These concerns led to the creation of the Diocesan Committee in Defense of Nature, a movement to protect human rights against mining companies, according to the NISGUA website. The organization works to speak out against these companies, as well as expose government corruption in mining practices.

Dávila also spoke of an instance in which his fellow community leaders were arrested for peacefully protesting. Since this is a constitutional right in Guatemala, they were released after three days as they could not be charged with anything.

NUCHR co-director Melody Song, a former Daily staffer, said the focus of the group’s annual conference this year is corporate social responsibility, which she said ties in perfectly with the message of Dávila’s talk.
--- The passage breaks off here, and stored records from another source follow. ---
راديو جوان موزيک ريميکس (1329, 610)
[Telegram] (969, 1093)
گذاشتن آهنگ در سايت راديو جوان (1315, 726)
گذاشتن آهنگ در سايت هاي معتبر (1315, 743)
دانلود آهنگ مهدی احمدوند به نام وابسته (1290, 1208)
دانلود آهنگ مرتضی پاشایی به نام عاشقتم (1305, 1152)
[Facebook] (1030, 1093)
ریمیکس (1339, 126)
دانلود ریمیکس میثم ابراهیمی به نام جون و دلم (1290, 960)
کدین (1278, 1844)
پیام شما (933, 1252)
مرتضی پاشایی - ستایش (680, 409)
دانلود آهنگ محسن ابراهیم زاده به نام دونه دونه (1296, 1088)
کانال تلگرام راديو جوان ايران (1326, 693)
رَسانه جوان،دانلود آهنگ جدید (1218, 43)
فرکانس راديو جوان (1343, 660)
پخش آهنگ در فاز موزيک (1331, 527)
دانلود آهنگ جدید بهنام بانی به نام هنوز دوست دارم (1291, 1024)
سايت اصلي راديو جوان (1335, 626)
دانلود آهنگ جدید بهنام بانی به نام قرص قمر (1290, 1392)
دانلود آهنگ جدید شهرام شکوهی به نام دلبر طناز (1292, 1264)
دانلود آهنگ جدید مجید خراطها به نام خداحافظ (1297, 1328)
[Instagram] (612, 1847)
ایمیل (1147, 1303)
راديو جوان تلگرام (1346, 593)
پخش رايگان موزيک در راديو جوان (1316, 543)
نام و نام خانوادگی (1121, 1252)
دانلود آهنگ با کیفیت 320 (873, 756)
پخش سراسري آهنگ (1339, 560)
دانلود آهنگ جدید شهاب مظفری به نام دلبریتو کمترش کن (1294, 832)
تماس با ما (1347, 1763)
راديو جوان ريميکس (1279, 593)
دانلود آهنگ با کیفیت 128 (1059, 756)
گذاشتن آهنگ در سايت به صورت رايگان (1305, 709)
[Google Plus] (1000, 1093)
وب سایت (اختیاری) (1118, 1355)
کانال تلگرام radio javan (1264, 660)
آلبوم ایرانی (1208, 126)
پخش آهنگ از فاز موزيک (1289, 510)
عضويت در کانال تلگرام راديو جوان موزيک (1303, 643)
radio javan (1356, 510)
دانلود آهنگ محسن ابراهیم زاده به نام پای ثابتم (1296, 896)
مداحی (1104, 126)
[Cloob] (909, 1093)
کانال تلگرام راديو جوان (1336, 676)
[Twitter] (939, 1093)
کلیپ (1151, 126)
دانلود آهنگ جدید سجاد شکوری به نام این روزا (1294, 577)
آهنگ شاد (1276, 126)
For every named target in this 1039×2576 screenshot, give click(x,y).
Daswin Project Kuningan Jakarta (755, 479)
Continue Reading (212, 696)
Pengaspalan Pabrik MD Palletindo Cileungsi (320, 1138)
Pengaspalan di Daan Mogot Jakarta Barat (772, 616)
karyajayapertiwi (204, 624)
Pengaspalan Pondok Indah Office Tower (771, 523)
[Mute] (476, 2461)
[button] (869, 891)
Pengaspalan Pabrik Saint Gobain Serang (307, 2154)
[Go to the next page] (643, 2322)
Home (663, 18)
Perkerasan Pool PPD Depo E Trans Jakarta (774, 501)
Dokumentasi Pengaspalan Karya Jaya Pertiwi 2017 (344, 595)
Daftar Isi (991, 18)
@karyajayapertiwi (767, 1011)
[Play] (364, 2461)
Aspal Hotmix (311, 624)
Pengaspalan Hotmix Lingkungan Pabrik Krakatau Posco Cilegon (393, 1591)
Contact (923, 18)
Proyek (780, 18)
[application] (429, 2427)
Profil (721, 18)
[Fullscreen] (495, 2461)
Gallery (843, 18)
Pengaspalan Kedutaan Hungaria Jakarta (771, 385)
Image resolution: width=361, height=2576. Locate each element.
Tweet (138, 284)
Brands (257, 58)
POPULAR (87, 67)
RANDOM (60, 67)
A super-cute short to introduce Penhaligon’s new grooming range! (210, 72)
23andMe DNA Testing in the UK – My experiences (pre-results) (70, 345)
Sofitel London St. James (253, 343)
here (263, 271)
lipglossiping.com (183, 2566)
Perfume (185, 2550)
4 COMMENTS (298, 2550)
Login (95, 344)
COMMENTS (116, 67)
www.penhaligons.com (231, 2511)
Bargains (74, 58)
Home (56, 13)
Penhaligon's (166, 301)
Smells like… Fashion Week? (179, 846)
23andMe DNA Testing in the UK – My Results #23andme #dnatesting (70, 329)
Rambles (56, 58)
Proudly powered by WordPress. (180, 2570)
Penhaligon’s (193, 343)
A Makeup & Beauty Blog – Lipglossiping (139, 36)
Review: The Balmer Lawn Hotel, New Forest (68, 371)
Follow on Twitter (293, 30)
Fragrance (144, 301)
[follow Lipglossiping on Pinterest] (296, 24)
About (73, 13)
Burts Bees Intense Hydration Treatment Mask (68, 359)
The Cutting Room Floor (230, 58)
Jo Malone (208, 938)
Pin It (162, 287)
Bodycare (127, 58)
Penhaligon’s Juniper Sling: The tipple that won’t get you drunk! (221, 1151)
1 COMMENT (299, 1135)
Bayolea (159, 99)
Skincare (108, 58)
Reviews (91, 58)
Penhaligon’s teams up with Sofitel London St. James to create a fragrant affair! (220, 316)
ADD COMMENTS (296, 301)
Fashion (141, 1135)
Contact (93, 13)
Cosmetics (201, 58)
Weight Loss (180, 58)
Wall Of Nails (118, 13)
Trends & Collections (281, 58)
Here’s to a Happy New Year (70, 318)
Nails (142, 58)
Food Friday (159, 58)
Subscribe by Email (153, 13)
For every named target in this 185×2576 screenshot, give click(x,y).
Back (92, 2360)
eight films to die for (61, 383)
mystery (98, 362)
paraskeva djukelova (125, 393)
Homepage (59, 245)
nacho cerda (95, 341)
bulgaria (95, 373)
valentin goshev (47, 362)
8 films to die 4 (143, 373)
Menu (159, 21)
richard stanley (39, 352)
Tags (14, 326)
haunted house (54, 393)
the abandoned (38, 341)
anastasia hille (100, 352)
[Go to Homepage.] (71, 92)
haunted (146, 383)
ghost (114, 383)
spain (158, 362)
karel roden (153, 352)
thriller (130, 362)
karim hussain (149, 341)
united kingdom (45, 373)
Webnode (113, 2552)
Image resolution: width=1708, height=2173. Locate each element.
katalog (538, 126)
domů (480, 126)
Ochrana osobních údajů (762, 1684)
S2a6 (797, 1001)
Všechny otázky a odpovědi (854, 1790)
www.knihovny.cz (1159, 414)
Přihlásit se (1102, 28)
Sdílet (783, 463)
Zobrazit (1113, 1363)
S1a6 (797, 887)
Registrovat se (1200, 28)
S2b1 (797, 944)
“During our conference in January we’ll actually be doing kind of some case studies with delegates about conflict minerals,” Song said. “Right now it’s not necessarily geographically focused, but it’s an issue that we want to talk about and it’s a major global problem.”

Weinberg junior Alex Kirschner was one of about 25 people in attendance at the event. While he said he did not know much about the issue before, he left with a good understanding and is interested in learning more.

“Of course international pressure will help, but inside the country of Guatemala, there needs to be a cohesive social movement that either represents mining, or mining as well as other human rights issues, to really pressure the government to making the change that Guatemalans need to correct these issues,” Kirschner said.

Moore told The Daily she hopes students left with a deeper understanding of the impact U.S. companies are having when they push forward large-scale development projects without the consent of people living in the communities.

“If nothing else, I think the other really strong message that Llan Carlos has to share is the power of community organization and the power of unity, and what can be gained when people come together for a common cause,” Moore said.

Correction: A previous version of this story misidentified which community a mine was built near. The mine was built near San Rafael las Flores.